Hong Kong, one of world’s last holdouts, ends its mask mandate
By Tiffany May
Hong Kong’s leader said Tuesday that the city would lift its mask mandate, one of the last such policies in the world, effectively ending what had been one of the pandemic’s strictest COVID-19 regimes.
“Evidence shows that the coronavirus is under control in Hong Kong, without major signs of rebound,” Chief Executive John Lee said at a news briefing.
Starting Wednesday, people in Hong Kong will no longer be required to wear masks indoors, outdoors or on public transportation, though facilities like hospitals and nursing homes can still require them, Lee said. Under the mandate, which took effect in July 2020, people who failed to wear masks in public could be fined about $635.
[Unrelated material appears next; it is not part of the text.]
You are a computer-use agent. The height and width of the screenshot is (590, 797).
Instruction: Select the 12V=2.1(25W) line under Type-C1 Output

Hong Kong’s tough COVID controls, which until last year also included limits on group gatherings, flight bans and long hotel quarantines, were criticized by business leaders and others, who said they were needlessly damaging people’s livelihoods, as well as the city’s status as a finance center and a tourist destination. Macao, the nearby gambling hub, which like Hong Kong is a Chinese territory, ended its outdoor mask mandate Monday.
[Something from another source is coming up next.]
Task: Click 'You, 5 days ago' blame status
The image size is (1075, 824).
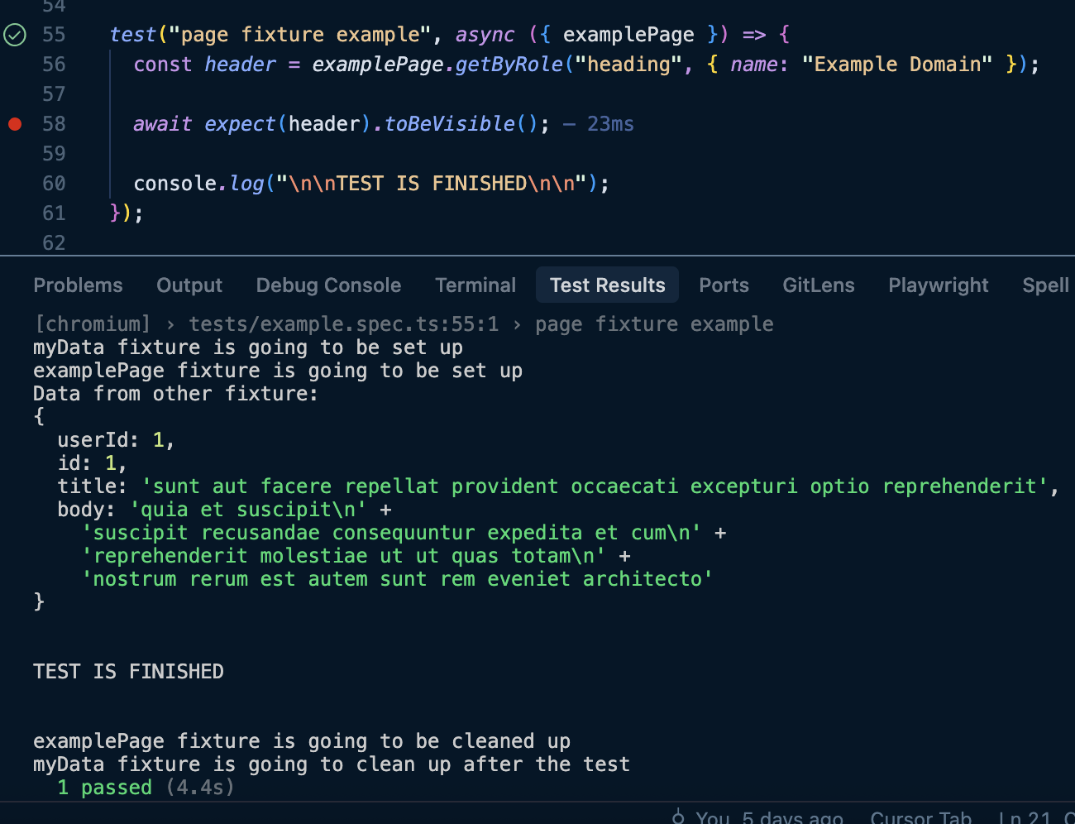Action: coord(769,817)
“With the removal of the mask mandate, Hong Kong will return to normal all around, and in this year and the coming year will go all out for the economy and development at full speed,” Lee said.
Hong Kong largely avoided mass outbreaks in the first two years of the pandemic by imposing tight border controls and social distancing policies, in an attempt to bring its caseload as close to zero as possible. But those measures could not contain the spread of the more contagious omicron variant of the coronavirus as 2022 began. Thousands died, many of them seniors who had not been vaccinated.
The controls, which changed frequently and with little warning, came at a heavy cost to residents and contributed to an exodus from the city. Schools were closed for months on end, residents of nursing homes were denied visitors, and restaurants and bars saw their hours restricted or had to shut entirely. Overall, Hong Kong’s economy contracted 6.1% in 2020; it rebounded in 2021, but shrank again in 2022.
Hoping to revive tourism, the city recently announced plans to give away half a million plane tickets to foreign visitors, and authorities have continued to roll back the remaining restrictions. In recent days, officials announced that visitors to hospitals and nursing homes would no longer have to show PCR test results, and that starting in March, students would not be required to take daily rapid antigen tests before attending school.
Health Secretary Chung-mau Lo said the government would recommend that people who are immunocompromised or have upper respiratory issues continue to wear masks. But like Lee, he said the end of the mandate signified a return to normalcy. “Everyone can show their smiles and say, ‘Hello, Hong Kong,’” he said, repeating the city’s new tourism slogan.
Siddharth Sridhar, a clinical virologist at the University of Hong Kong, noted that when the virus began spreading in the city in early 2020, its residents almost universally wore masks, even before they became mandatory. He added that while well-fitting masks were highly effective in hospital settings, they were often removed in crowded restaurants and at home, limiting the protection they provided when community transmission was widespread.
“Mask mandates stretching for years on end are going to run out of steam in terms of how effective they are,” Sridhar said. “People deserve choice in terms of how they are protecting themselves, and they have been doing this since the very first days of the pandemic, and they are going to continue to do that.”